» TASK TO CARRY OUT
Only the lines with the string "header" are needed; return each of them from the entries below.

» DATASET RECORDS
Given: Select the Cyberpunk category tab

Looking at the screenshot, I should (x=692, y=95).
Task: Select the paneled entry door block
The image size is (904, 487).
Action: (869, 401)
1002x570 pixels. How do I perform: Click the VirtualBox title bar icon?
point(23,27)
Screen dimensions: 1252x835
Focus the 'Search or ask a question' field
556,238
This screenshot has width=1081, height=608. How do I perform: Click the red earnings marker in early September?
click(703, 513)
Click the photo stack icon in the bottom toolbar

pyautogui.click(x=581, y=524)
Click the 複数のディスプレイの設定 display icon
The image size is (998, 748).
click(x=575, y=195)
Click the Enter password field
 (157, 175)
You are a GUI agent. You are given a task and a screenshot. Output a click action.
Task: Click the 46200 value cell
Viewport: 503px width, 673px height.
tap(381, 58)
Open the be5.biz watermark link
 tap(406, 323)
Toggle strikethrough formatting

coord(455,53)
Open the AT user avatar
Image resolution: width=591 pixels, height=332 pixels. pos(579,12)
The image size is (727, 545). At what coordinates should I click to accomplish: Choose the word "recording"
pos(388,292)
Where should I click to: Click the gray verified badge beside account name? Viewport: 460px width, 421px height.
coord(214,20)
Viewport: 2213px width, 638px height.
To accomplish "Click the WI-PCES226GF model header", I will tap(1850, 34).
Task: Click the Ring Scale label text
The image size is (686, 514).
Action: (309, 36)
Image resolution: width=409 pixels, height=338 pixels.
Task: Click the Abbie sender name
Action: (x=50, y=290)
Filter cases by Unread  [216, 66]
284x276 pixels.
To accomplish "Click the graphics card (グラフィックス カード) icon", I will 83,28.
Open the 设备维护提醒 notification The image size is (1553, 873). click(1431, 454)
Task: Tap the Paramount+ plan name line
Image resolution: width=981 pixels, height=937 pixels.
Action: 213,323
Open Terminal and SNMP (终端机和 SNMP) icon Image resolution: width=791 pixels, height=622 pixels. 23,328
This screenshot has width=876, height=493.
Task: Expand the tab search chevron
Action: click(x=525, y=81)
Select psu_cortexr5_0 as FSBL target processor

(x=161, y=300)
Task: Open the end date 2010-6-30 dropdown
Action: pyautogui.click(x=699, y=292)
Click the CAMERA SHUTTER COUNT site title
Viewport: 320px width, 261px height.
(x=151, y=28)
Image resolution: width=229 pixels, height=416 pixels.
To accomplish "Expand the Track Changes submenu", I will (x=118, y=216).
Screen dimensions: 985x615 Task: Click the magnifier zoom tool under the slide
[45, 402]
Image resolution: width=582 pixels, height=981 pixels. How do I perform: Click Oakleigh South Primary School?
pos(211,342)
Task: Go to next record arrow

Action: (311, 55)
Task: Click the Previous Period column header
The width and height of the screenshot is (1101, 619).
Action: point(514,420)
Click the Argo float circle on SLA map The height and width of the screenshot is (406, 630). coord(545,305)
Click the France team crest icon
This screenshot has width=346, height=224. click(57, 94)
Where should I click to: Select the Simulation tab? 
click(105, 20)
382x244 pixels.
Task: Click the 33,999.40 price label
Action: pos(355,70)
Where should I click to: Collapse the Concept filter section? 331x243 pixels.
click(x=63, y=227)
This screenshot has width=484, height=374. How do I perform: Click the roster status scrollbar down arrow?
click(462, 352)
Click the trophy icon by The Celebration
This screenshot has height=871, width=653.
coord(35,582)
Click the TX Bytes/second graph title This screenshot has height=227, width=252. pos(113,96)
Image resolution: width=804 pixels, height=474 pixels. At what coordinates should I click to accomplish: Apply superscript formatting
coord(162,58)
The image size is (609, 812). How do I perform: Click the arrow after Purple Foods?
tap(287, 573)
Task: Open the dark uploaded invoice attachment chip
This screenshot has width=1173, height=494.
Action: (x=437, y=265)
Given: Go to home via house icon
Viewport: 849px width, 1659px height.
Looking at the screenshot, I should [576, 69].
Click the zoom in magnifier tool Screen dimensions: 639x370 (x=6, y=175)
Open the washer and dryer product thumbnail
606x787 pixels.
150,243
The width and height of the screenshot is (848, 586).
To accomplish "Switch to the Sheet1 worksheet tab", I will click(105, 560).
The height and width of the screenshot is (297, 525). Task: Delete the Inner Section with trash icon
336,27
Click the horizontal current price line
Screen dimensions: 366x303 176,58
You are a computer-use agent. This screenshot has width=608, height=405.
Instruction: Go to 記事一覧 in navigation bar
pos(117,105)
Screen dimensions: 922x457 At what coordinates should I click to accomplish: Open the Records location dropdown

» EXPECTED ANSWER
To accomplish "Click the WI-PCES226GF model header", I will tap(1850, 34).
Task: Click the Previous Period column header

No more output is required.